Just to add a bit of spice to this — it’s mad how many of the so-called "experts" out there seem to have swapped rakes for chainsaws overnight.

One minute they’re cutting fairways on a golf course, next minute they’re bidding for full takedowns and grinding stumps like they’ve done their 10,000 hours.

I started in the woods at 12 years old — actual forest work, not hedge-trimming in suburbia. Precision felling next to live power lines, working terrain most of these lads wouldn’t drive through.

This game isn’t just gear and a logo on a van. It’s feel, it’s skill, and it’s earned.

Anyway, keep the pics coming — the good, the bad, and the downright banana 🍌🔥

Posted
8 minutes ago, Joe Newton said:

Nobody cares. Stump grinding is easy.

Haha, cheers Joe — you're not wrong that bad stump grinding can look easy…

It’s just dropping a wheel and spinning it about, right?

● Source excerpt
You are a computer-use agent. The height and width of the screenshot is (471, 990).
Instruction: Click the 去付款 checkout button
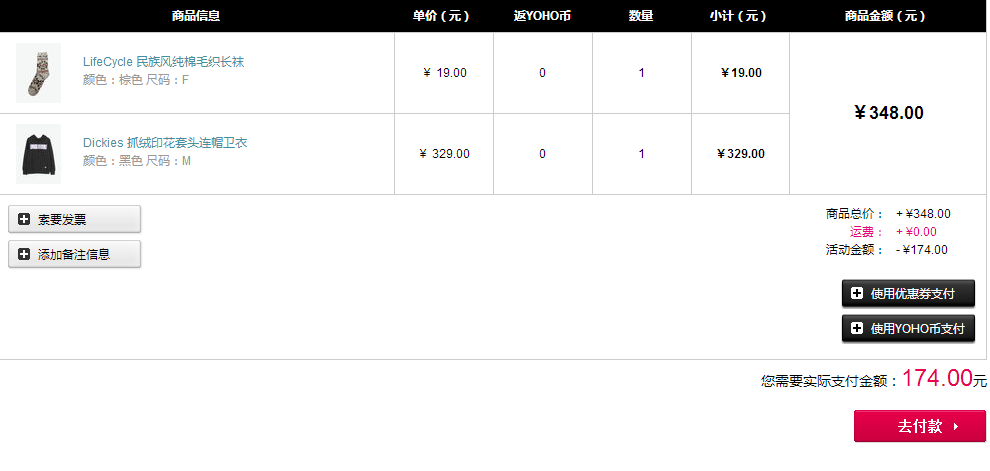920,426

● Stated task 1
Please answer these from the forum post about tree work:
(a) At what age did the writer start in the woods?
(b) What does the writer say many so-called "experts" have swapped rakes for?
(c) What did Joe Newton say stump grinding is?
● Stated task 2
Extend the forum post about tree work, starting from its last line.

● Final answer 1
(a) 12 years old
(b) Chainsaws
(c) Easy

● Final answer 2
But anyone who’s been on a hill, tight access, near services, or grinding a concrete-infused nightmare of a poplar root ball knows it’s a different beast.

Real operators make it look easy — that’s the trick. Same way a good climber makes a 60ft dismantle look like a stroll.

But hey, if you ever fancy a go on a 50hp tracked grinder down a zigzag alleyway with dogs barking and a patio 2 inches away — I’ll keep a banana suit ready for ya 🍌😉

Posted

So far, this thread has done nothing to change my opinion that the best thing to do with a stump is to ignore it and walk away. But it's early days yet I suppose. 

Posted
7 minutes ago, peds said:

So far, this thread has done nothing to change my opinion that the best thing to do with a stump is to ignore it and walk away. But it's early days yet I suppose. 

Yeah mate, absolutely — best thing to do with a stump is walk away. Maybe give it a little wave and whisper “good luck” as it starts sprouting back through the lawn.

Clients love that. Real professional touch. Nothing screams “I know trees” like leaving half of it rotting in the ground.

Must be nice, doing half a job and calling it a day.

But hey — not everyone’s built to handle machines, noise, dust, and real graft. Some folks were born to admire stumps from a safe distance. You’re doing your part.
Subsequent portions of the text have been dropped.